# Work, Impulse and F(t)

1. Mar 29, 2005

### twiztidmxcn

I'm doing problems where I have f(t) (force as a function of time) graphs and f(x) (force as function of distance) graphs.

I am just having one problem, how do I find work for a force as a function of time graph?

Im not sure how work relates at all to force as a function of time. I know that the area under the graph of F(x) curve is work, but in the case of F(t), I have no clue how I would solve it.

Oh, also, I have no F(t) = whatever, I merely have a graph and am doing graphical analysis.

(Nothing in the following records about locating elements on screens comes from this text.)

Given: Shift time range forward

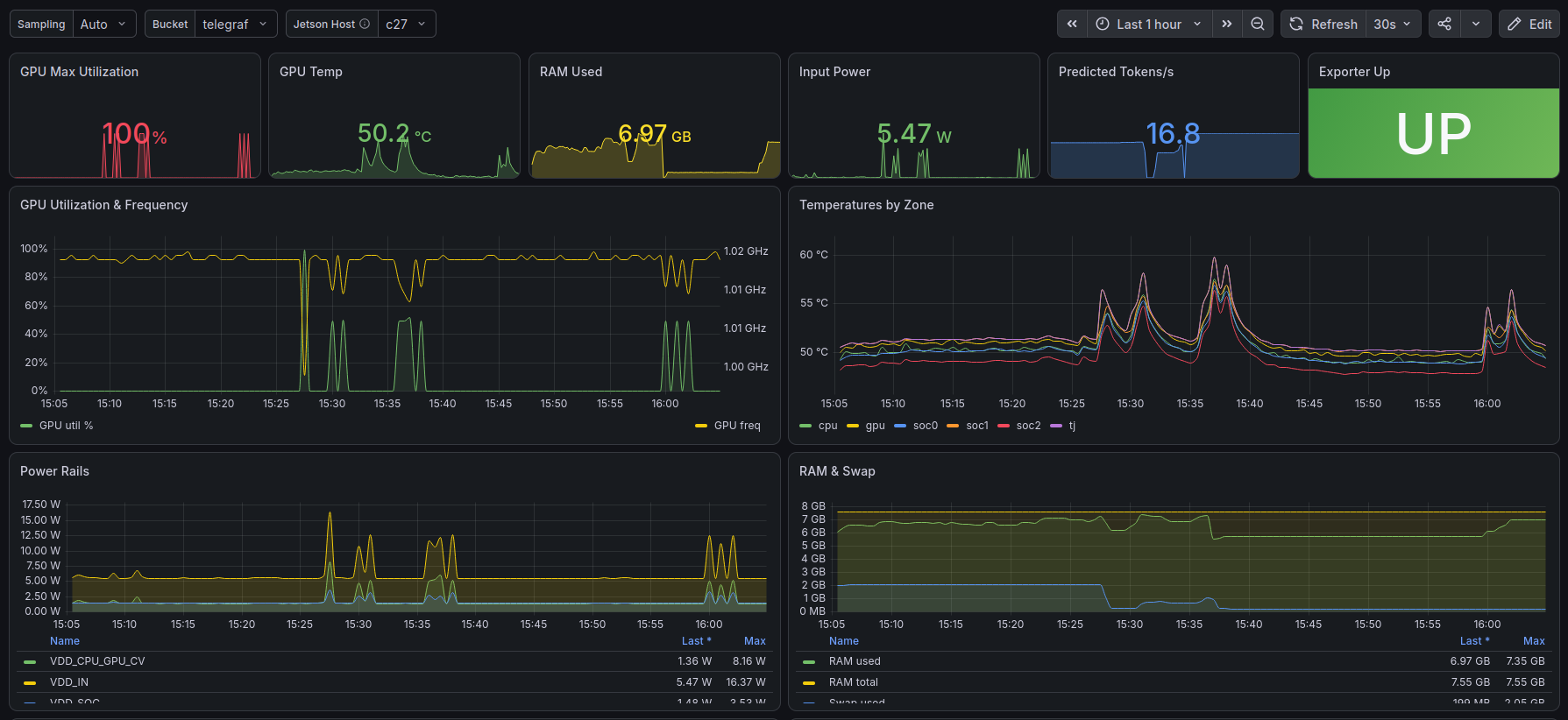Looking at the screenshot, I should 1227,24.
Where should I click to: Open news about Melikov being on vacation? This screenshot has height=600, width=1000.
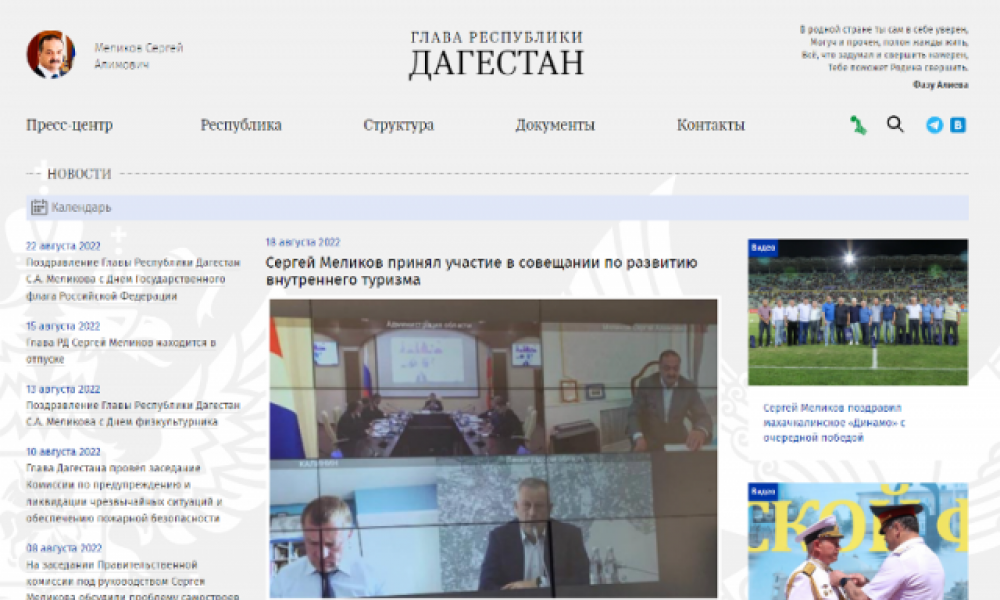pyautogui.click(x=120, y=343)
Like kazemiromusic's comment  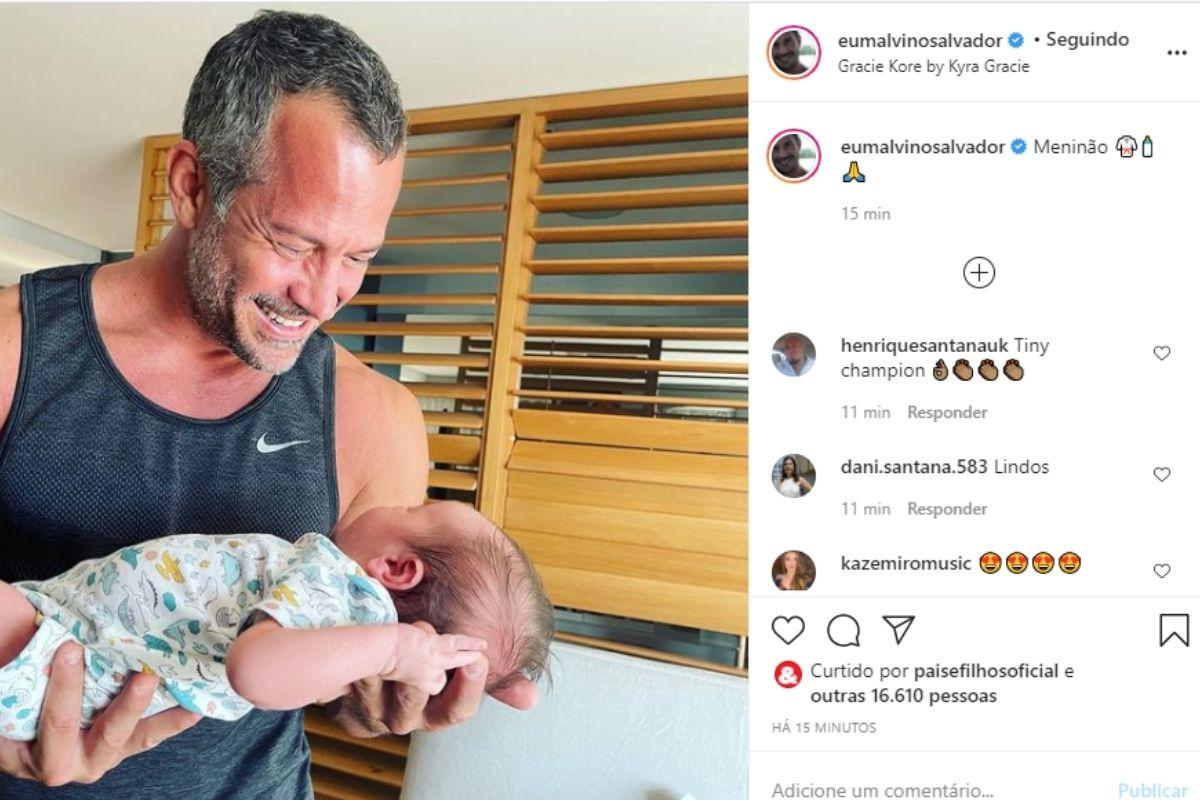coord(1162,570)
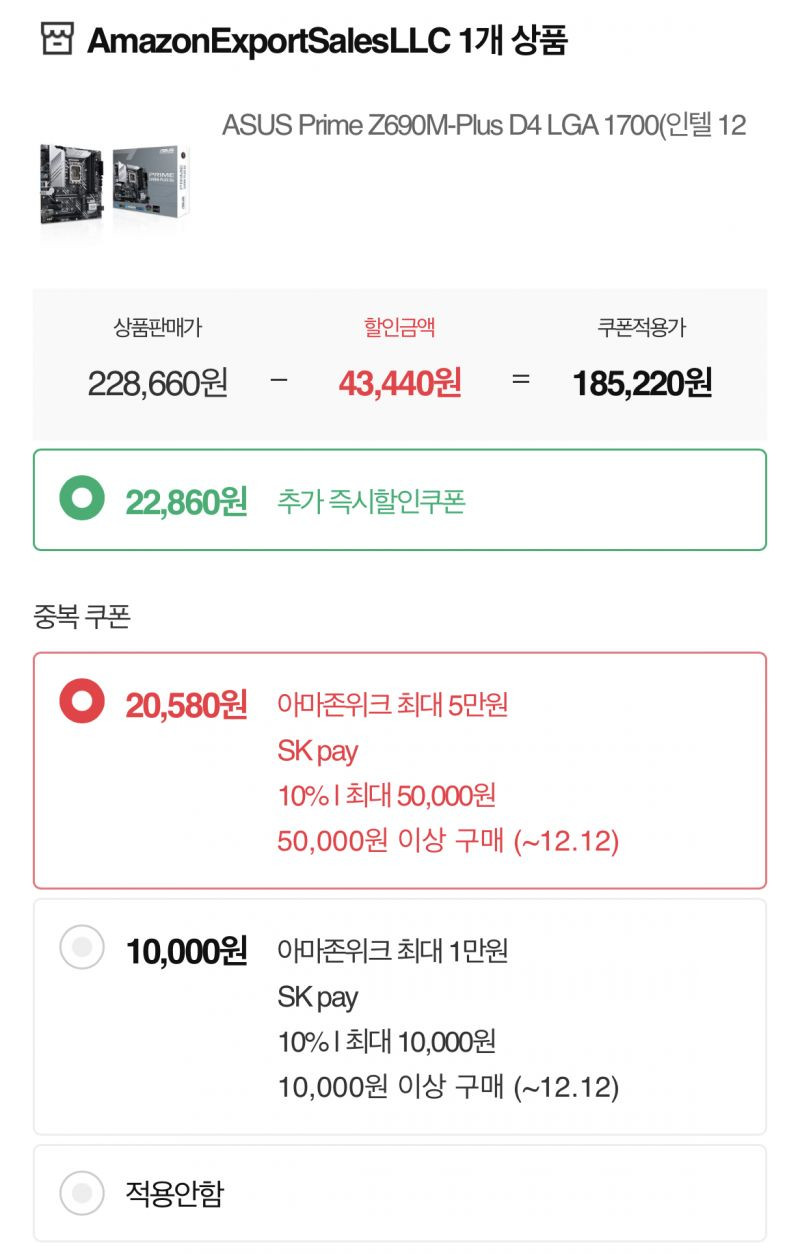Open the ASUS motherboard product thumbnail
This screenshot has height=1254, width=800.
115,185
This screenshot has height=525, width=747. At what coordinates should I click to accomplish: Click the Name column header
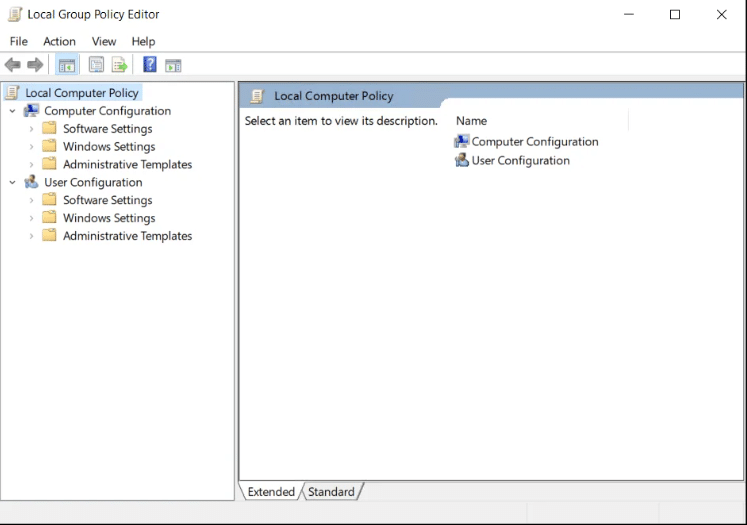click(x=471, y=121)
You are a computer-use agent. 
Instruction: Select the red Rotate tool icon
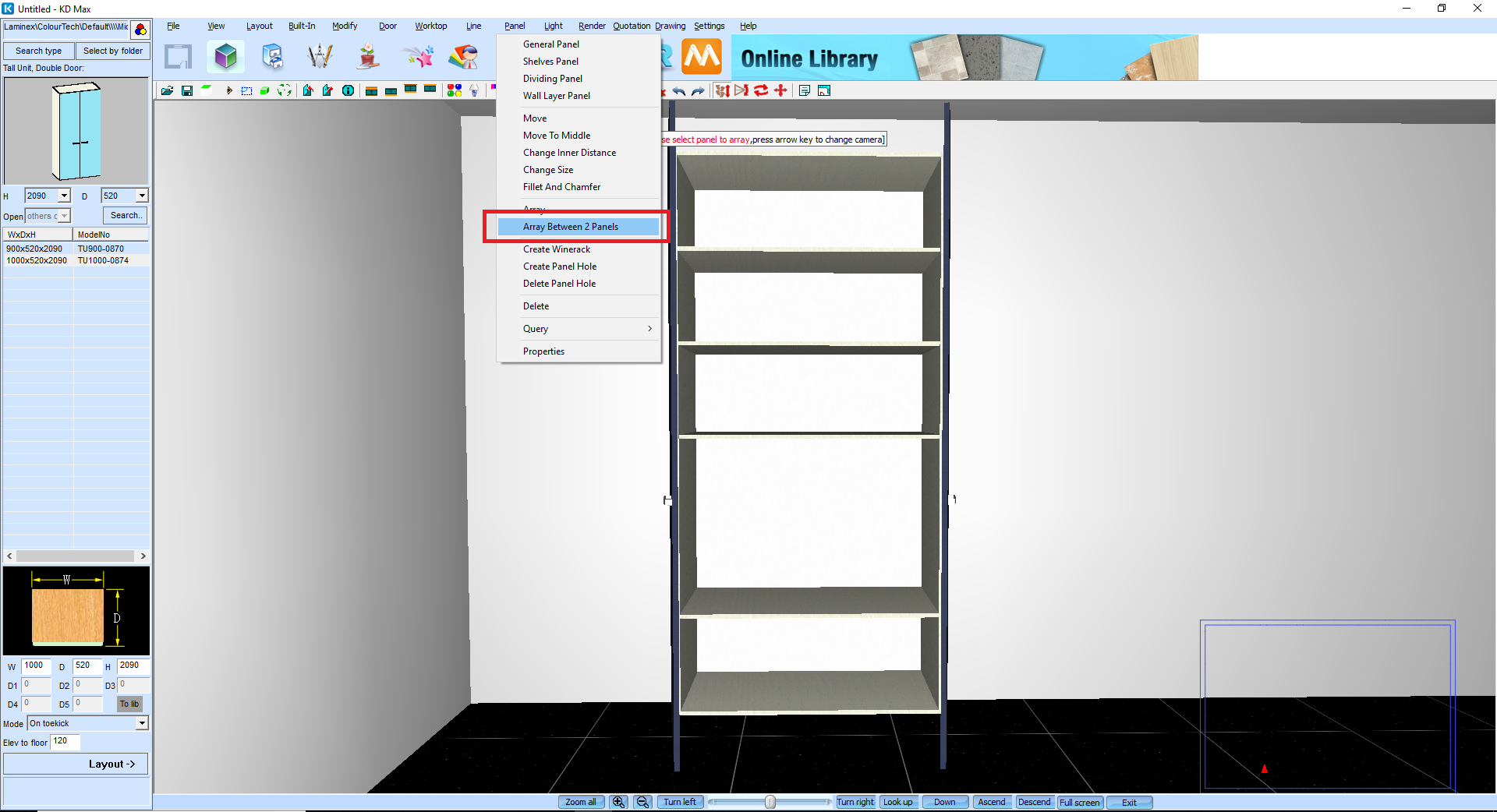762,90
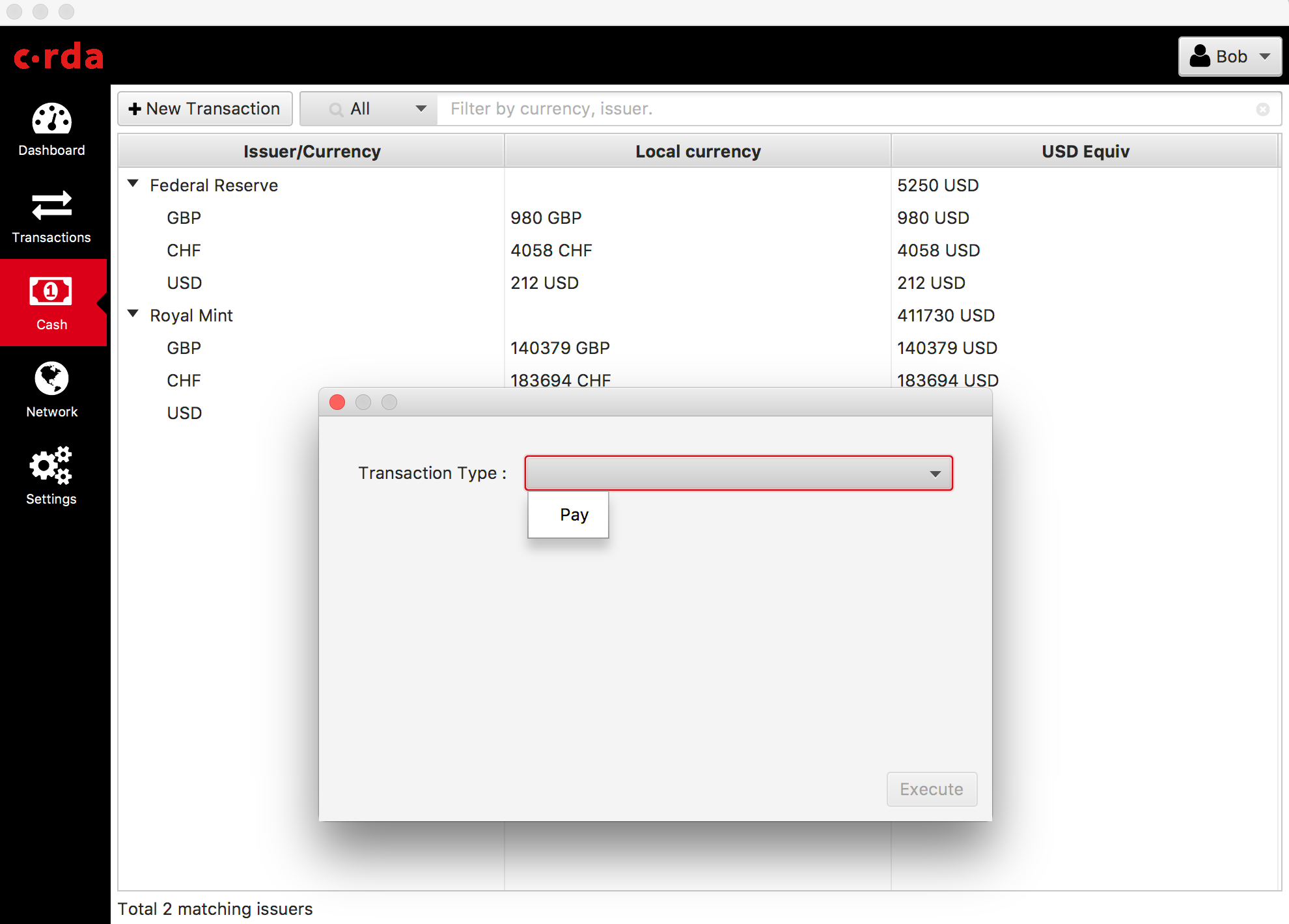The image size is (1289, 924).
Task: Collapse the Federal Reserve tree node
Action: point(133,184)
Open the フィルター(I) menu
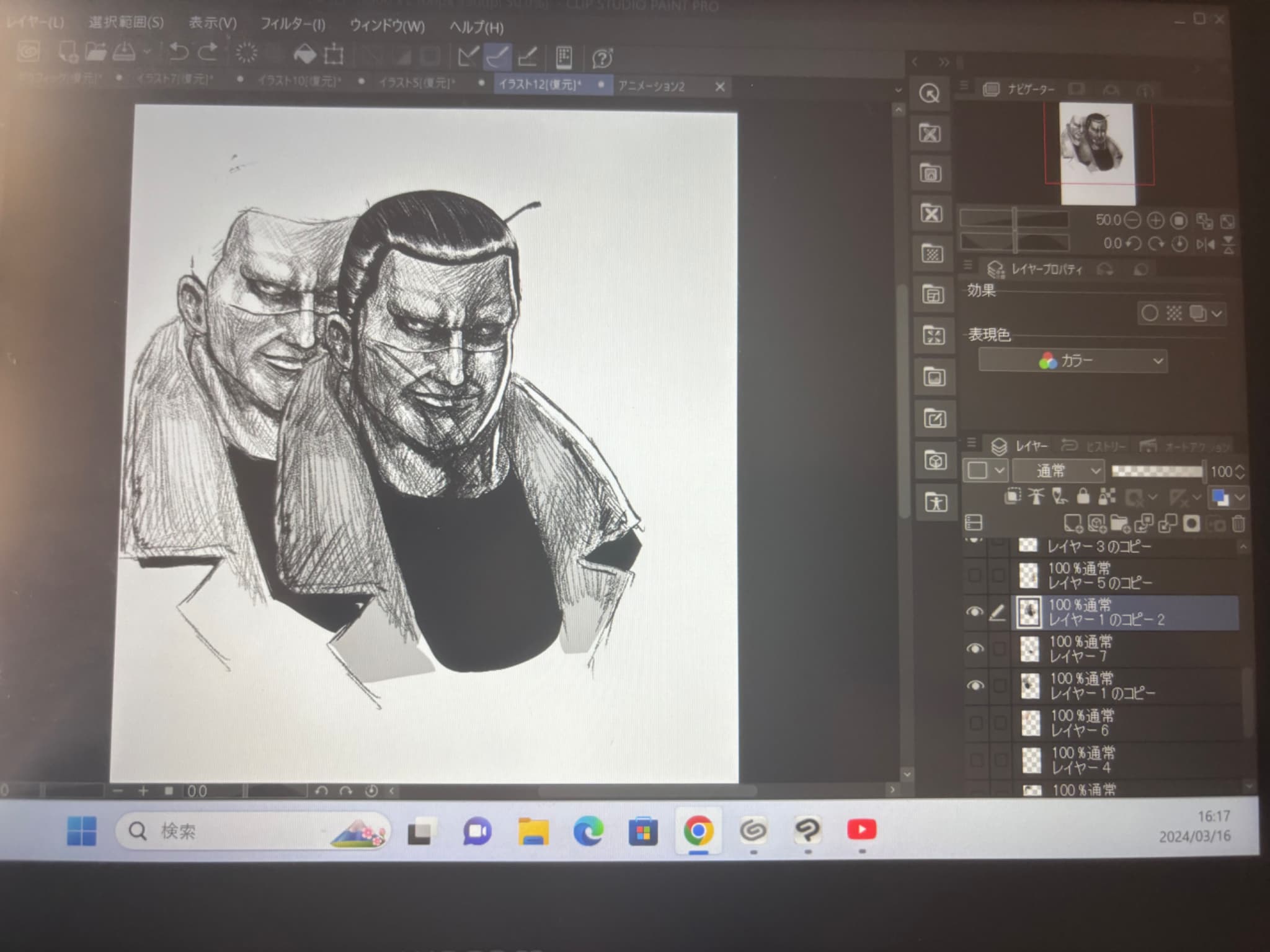 (x=292, y=25)
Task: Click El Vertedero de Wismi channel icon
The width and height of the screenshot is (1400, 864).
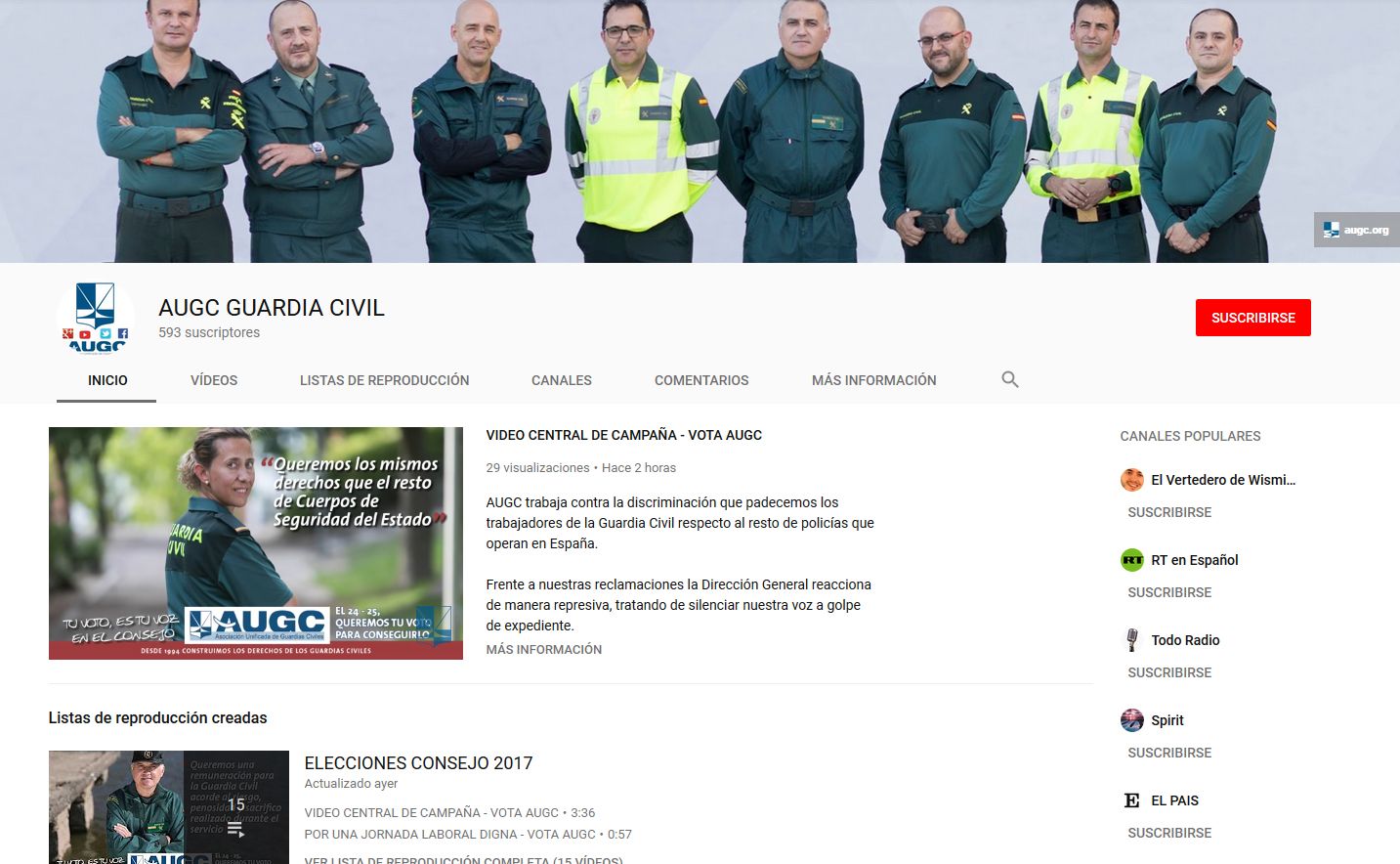Action: (1131, 479)
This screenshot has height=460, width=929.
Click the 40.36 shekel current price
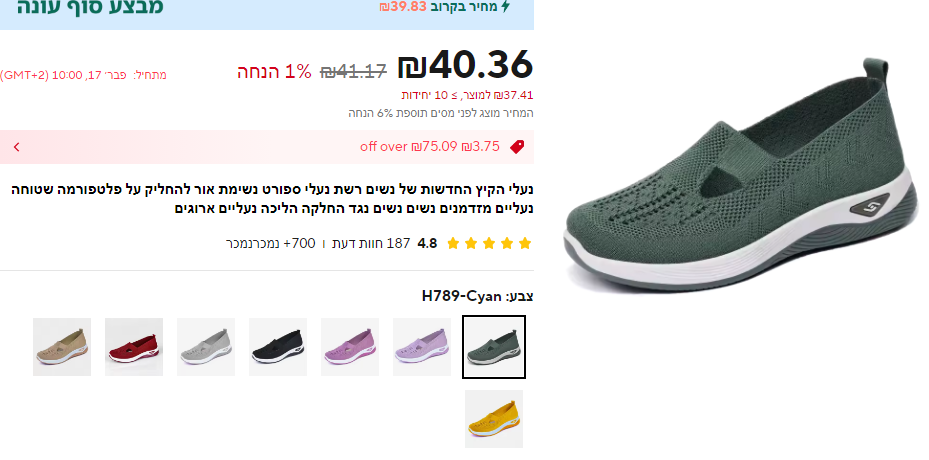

Any help in how to solve for work from an F(t) graph would be much appreciated.

-TwiztidMxcn

2. Mar 29, 2005

### StatusX

F=dp/dt, where p is momentum. The kinetic energy is equal to p^2/2m. So integrating F(t) over t will give momentum, from which you can get the KE. There is a slight problem though. If you just naively assume that a momentum change corresponds directly to the work done by $\Delta W = (\Delta p)^2/2m$ you'll get into trouble because this equation is not linear in p. That is, $\Delta W_{ac} = (\Delta p_{ac})^2/2m = (p_c-p_a)^2/2m[/tex] and [itex]\Delta W_{ac} = \Delta W_{ab}+\Delta W_{bc} = (p_b-p_a)^2/2m + (p_c-p_b)^2/2m[/tex] are incompatible. So you need to know the initial momentum and use: [itex]\Delta W = E_{f} - E_{0} = p_f^2/2m - p_0^2/2m$.